In a shareholder proposal released Thursday, London-based Tulipshare requested a report from Nike on whether its policies effectively address its stated equity goals and human rights commitments.
The group, which owns 276 Nike shares and aims to help investors push for environmental and social commitments, asked Nike for information on the methodology and metrics used to track forced labor and wage theft risks.
The proposal also calls on Nike to consider implementing model supplier contracts developed by the American Bar Association and to assess whether its findings lead to changes in the company’s policies or decision-making.
“We now want Nike to be an industry leader and collaborate with their investors and stakeholders in identifying, assessing and avoiding actual or potential human rights abuses that may significantly disrupt their business, competitive advantage and the livelihoods of many workers,” a spokesperson for Tulipshare said in a statement.
Tulipshare said it submitted its proposal to Nike and the company confirmed receipt. A representative for Nike did not immediately respond to requests for comment.
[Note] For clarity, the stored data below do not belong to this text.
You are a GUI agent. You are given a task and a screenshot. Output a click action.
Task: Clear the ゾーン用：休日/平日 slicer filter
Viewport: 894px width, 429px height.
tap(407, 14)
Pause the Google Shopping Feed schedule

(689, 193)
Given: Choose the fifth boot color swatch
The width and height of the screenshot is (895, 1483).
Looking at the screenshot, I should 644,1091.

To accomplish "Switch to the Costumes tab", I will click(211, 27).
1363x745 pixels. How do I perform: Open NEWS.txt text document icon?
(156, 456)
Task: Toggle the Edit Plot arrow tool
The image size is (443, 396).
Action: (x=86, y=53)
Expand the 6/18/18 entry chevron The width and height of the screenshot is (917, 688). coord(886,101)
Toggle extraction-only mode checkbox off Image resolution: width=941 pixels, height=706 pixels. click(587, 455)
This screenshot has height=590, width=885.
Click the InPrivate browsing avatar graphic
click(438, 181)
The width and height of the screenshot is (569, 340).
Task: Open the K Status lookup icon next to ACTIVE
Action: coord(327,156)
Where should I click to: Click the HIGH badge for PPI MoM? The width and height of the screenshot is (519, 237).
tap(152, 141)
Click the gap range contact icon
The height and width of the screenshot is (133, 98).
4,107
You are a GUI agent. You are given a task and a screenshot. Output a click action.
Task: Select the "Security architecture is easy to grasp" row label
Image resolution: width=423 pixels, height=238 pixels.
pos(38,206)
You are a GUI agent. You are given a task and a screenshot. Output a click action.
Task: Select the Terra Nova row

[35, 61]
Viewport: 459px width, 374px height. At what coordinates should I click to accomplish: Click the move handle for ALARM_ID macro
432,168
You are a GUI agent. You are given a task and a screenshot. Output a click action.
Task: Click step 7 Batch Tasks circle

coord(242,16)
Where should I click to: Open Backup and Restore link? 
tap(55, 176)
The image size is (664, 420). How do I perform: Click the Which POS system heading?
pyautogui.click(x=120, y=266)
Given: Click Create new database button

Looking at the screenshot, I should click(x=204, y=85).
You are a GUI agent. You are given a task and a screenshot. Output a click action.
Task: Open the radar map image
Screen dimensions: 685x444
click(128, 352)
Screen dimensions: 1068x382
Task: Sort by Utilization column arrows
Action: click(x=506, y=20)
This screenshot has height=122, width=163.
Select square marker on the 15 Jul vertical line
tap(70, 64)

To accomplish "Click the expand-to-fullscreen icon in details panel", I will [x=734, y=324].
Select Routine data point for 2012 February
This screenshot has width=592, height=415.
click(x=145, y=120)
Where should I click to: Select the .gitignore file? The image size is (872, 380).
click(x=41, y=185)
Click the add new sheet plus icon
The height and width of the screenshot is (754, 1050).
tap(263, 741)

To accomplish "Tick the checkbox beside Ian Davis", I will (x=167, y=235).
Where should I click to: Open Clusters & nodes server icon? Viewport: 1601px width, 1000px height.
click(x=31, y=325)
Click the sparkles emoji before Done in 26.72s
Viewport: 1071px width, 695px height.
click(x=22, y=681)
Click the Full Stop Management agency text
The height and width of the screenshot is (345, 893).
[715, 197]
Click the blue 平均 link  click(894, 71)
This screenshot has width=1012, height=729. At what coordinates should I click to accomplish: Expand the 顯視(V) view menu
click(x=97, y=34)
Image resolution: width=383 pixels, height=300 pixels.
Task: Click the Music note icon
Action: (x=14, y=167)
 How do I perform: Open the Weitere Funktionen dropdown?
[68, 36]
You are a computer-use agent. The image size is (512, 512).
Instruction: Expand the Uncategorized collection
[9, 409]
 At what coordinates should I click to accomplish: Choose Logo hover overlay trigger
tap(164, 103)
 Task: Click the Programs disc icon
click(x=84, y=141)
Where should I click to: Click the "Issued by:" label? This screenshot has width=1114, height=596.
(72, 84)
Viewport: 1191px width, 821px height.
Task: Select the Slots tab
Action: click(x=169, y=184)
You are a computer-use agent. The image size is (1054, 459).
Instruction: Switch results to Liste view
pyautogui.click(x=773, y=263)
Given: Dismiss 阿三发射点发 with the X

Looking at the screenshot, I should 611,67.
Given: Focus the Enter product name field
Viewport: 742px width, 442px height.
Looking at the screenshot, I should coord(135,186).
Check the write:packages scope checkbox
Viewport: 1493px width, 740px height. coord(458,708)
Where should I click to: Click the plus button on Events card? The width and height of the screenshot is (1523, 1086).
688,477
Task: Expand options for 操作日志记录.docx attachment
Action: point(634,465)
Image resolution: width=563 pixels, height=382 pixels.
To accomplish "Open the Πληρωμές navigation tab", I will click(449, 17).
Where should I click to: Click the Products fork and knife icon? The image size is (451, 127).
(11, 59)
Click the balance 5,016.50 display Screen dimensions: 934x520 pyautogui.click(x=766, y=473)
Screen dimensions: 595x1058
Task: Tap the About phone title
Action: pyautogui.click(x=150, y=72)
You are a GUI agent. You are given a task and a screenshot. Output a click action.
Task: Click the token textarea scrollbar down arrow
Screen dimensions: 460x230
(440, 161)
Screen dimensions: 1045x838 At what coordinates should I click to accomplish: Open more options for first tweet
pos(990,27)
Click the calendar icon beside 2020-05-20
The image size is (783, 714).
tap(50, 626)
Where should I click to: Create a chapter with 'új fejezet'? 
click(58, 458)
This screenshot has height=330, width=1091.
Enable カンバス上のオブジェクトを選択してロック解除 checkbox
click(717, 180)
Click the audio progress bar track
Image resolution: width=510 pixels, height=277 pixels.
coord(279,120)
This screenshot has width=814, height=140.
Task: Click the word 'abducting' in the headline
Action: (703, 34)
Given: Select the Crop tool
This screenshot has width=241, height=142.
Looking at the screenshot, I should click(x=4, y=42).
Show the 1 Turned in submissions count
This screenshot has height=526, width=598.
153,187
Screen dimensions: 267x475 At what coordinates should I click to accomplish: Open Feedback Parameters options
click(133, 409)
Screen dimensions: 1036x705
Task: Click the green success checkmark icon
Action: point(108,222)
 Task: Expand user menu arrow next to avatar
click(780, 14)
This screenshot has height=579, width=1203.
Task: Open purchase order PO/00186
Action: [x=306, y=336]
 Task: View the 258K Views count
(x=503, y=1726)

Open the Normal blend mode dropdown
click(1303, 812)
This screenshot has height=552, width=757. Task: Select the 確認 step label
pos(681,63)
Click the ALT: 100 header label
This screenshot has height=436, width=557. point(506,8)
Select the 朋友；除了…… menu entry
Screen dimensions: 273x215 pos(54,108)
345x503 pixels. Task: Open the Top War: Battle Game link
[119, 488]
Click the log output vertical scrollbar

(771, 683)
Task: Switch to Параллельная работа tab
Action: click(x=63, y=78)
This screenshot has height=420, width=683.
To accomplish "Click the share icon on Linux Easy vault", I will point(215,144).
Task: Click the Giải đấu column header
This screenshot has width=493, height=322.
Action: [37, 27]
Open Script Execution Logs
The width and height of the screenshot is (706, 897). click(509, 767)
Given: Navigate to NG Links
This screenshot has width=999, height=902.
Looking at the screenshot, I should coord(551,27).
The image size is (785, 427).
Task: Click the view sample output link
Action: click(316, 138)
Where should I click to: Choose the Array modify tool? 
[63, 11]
The company’s most recently available impact report from fiscal 2021 cites forced labor, supply chain transparency and labor rights as some of its essential priorities.
The report states that 85% of facilities in Nike’s extended supply chain met its foundational labor, health, safety and environmental standards and the company now expects suppliers to develop and share internal codes of conduct.
Tulipshare, though, said Nike has failed to adequately disclose how it assesses the risk of Uyghur forced labor within its supply chain and cited ongoing labor complaints against the company.
A coalition of international garment worker unions and labor rights groups filed a complaint against Nike with the U.S. State Department in February, alleging that Nike violated guidelines from the Organization for Economic Co-operation and Development by triggering layoffs and pay cuts throughout the COVID-19 pandemic.
“Nike did not engage with garment worker unions representing Nike supply chain workers about those impacts, despite the OECD Guidelines’ expectation that multinational enterprises do so and despite unions’ requests for dialogue,” the complaint states.
A representative for Nike did not respond to a request for comment about the allegations. However, the company has previously stated that it does not source products from China’s Xinjiang region, where the Chinese government is reported to have established labor camps for ethnic Uyghur and other Muslim groups.
In a fiscal 2022 statement on forced labor, Nike said it is growing its business “through long-term relationships with suppliers that are committed to our strict standards of sustainability and human rights, product excellence and compliance with local laws.”